It’s been a while since we last had a chat. I’m sorry about that. There’s only so much that we can talk about before it sounds repetitive or sounding like I’m always bitching. So here we are. I’m honestly here because I need to vent. That’s pretty much what I feel like I do best. I’m slightly kidding about that. But to simply put where my head is it, here are three words to sum it up: I am frustrated.
I’m frustrated with life. Before you get on your high horse with “if there’s something that you don’t like about life, you can fix it,” I know. But as much as that is true, there are somethings that you can’t help. When life happens, it happens. I do think that things happen for a reason, and it will eventually work itself out, but it rough sometimes. But I’m just over everything right now. I’m currently on vacation from work, and it ends literally in a couple days. I have no desire to come back. It’s not like I hate my job. In fact, I really like my job. I think a lot of it has to do with the fact that it’s not what I truly want to be doing. While I’m good at it, that doesn’t mean that I want to forever.
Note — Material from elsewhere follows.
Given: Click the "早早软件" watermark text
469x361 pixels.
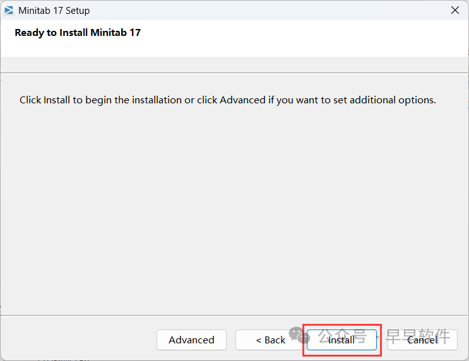Looking at the screenshot, I should tap(418, 336).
I think that most of my frustration comes from I’m not where I thought I would be at this stage of my life. I’m 28 years old, still live with my parents due to student loans, work at a decent paying job, and I’m single as single can be. I think that in my mind, I’m freaking out just because I’m like two years closer to 30, which is strange, by the way. I don’t want to be living like this when I’m 30. I guess I’m having a quarter-life crisis.
Maybe it’s time that I try to do something about it and just hope that everything will work itself out. I do think that I’m something too responsible for my own good. It’s not like I’m a buzzkill, but I tend to over worry and think about things. Like I would like a new iPad, and I’ve been thinking about getting one for the past week. I haven’t jumped on it because of the cost and always going, “Do I actually need it?” Its things like that make me wonder if I’m actually holding myself back because I’m afraid to take that next step due to failure or cost. But that’s a story for another time.
Thank you for listening. Hope to talk to you soon
P.S. Since we are now dating, make sure you follow me on Twitter and Instagram. I’m like the social media mogul version of Tinkerbell. Just instead of people believing I exist, I need those follows to live.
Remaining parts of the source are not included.